Relationship between Sleep Loss and Protein Buildup in Alzheimer’s Disease
MentorWai Haung (Ho) Yu, PhD Centre for Addiction and Mental Health (CAMH)
My project examines how protein turnover/proteostasis and sleep changes impact cognition and Alzheimer’s disease (AD) and if we can reverse the effects therapeutically.
The first aim is to elucidate the interplay of sleep, cognition and proteostasis dysfunction, to provide mechanistic insight on what happens in AD and define early predictors of cognitive decline. Assessments of behavior deficits, EEG changes and proteostasis (single-cell RNA and proteinopathy) will be performed in AD mouse models of pathogenesis to link sleep disruptions with neuronal populations vulnerable to proteinopathy. My second aim is to investigate the therapeutic efficacy of autophagic activation with trehalose to clear proteinopathy and see if it improves sleep and cognition.

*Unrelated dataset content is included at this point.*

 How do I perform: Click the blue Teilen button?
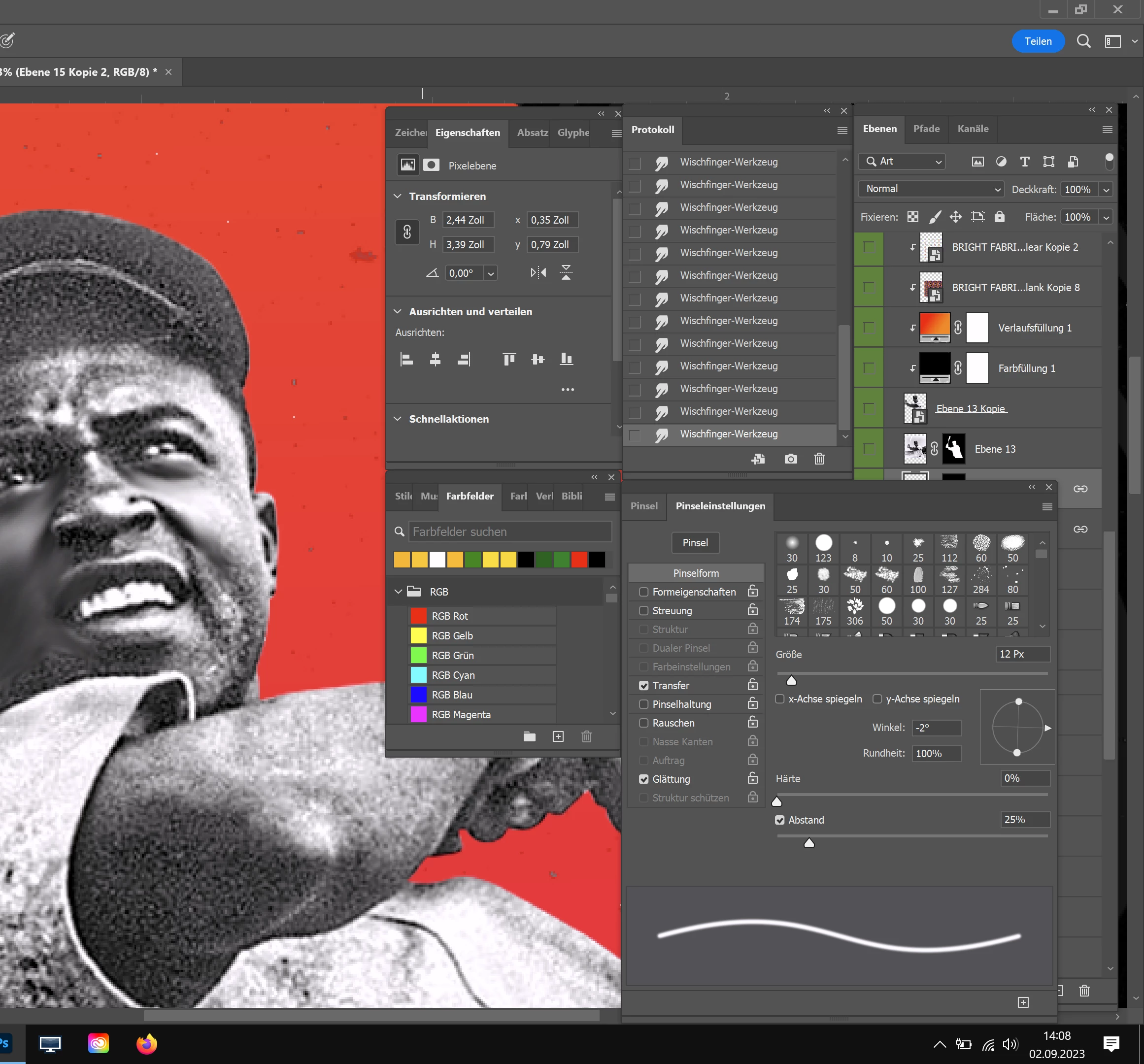pos(1038,41)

My research uses innovative paradigms combining behavior, electrophysiology, gene expression and machine learning, to determine predictors of cognitive decline. I will analyze quiet wakefulness during mouse cognitive tasks, allowing mechanistic linkage of sleep loss and cognitive deficits. Examining the recovery period after sleep deprivation will indicate functional resilience, or lack thereof, which can be correlated to gene expression in the bioinformatic modelling. This will better predict therapeutic efficacy, including lifestyle modifications to improve sleep, or autophagy activation. The overarching goal of my research is to aid development of diagnostic and prognostic biomarkers (i.e., EEG, proteostasis), benefitting from the multimodal experimental approach. Exploring sleep resilience will be critical in understanding how even early changes in vulnerable cells can lead to mounting pathology with age. This will also lead to better understanding of when to intervene and predict therapeutic efficacy, as well as inform on lifestyle-based interventions to delay or prevent AD.